Path-breaking trumpeter, composer and bandleader Dizzy Gillespie gazes with adoration as Ella Fitzgerald takes flight in song at the midtown Manhattan nightclub Downbeat in September 1947. Standing behind them is bassist Ray Brown, Fitzgerald’s husband at the time. Gillespie was in the vanguard of the new jazz—the rapid cascades and harmonic innovation dubbed bebop—and Ella possessed a parallel vocal agility. She had debuted little more than a decade earlier at Amateur Night at the Apollo Theater in Harlem, deciding at the last minute to sing instead of dance as she had intended. She became revered for the purity of her tone as well as the precision of her scatting, possessing a bright, bubbly quality that distinguished her from peers Billie Holiday and Sarah Vaughan.
“Why should music stand still? Nothing else stands still.”

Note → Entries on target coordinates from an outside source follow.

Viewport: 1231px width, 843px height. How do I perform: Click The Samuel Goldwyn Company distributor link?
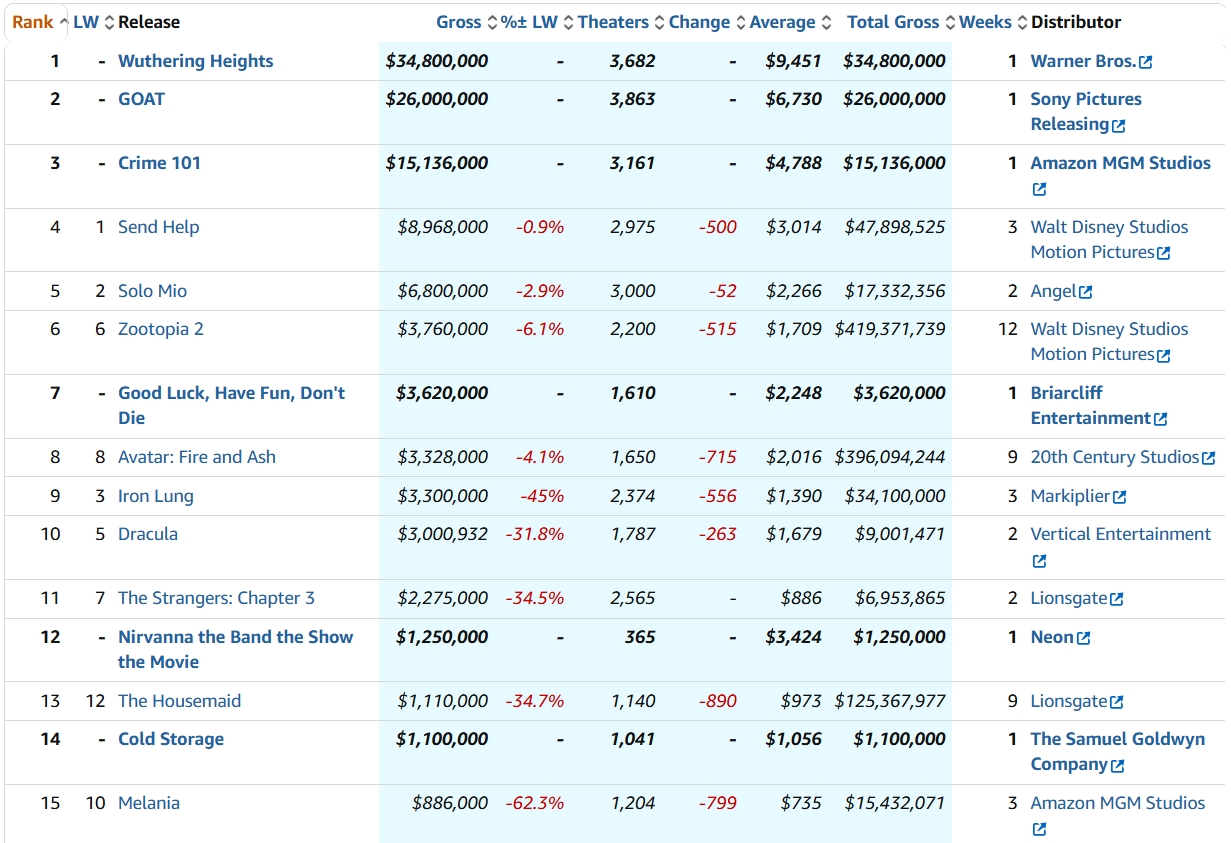click(1117, 739)
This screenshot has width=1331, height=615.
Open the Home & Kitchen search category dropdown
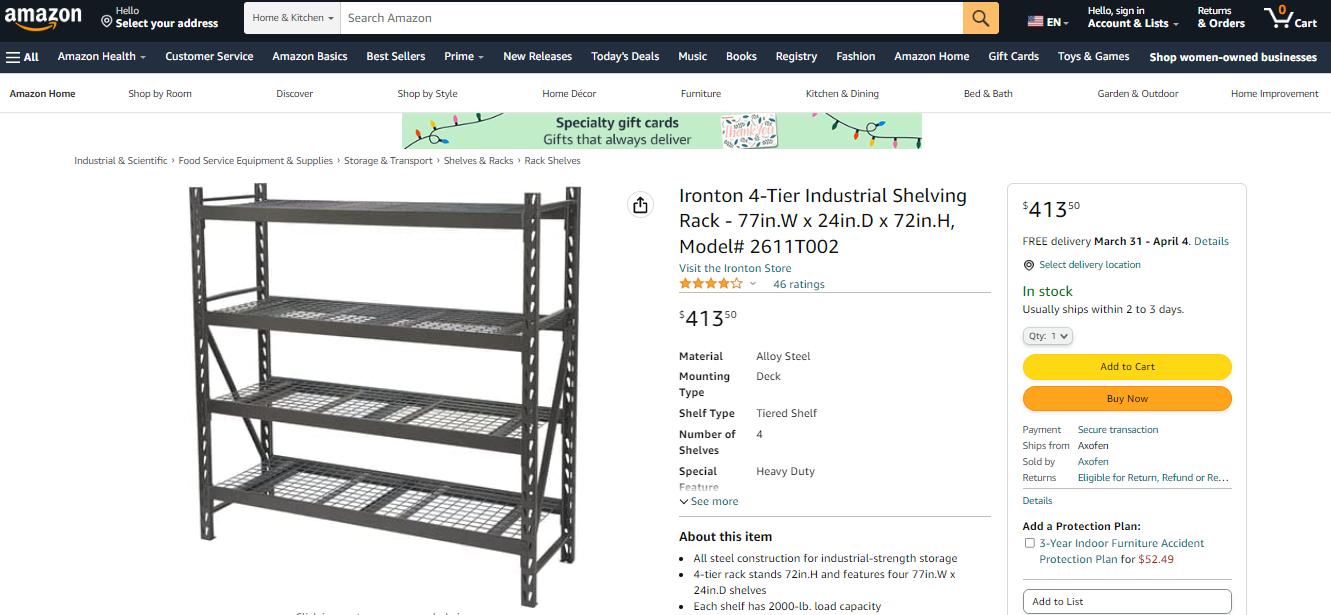[x=293, y=18]
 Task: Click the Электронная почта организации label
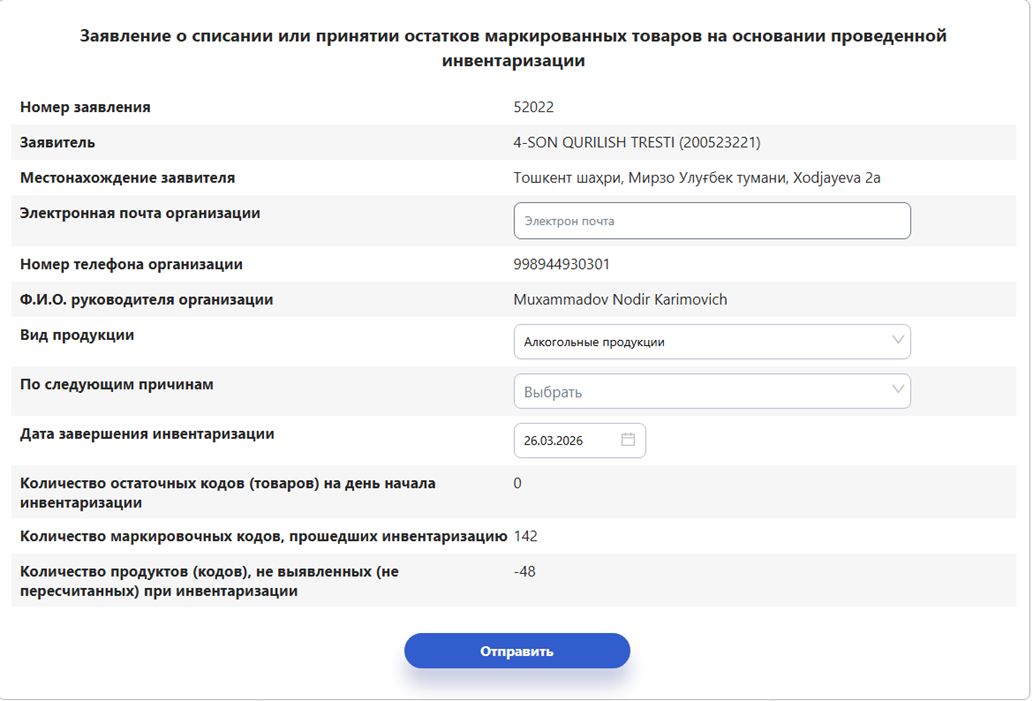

This photograph, taken by jazz photographer William Gottlieb, would appear on the cover of a recording of a monumental event: “Dizzy Gillespie, Ella Fitzgerald, Charlie Parker: It Happened One Night,” the September 29, 1947, concert that marked the first time Gillespie played Carnegie Hall as a headliner. The show was produced by jazz critic Leonard Feather; in the program notes, Duke Ellington wrote, “Why should music stand still? Nothing else stands still.” Some consider the night’s collaboration between Gillespie and bebop sax icon Charlie Parker as among the finest work of these two horn legends. All were giants in jazz, but Ella Fitzgerald later credited Marilyn Monroe for helping the singer establish herself. The actress once convinced the owner of the Mocambo in Hollywood to book Ella Fitzgerald by promising to take a front row seat at each performance. The place was packed every night of the run.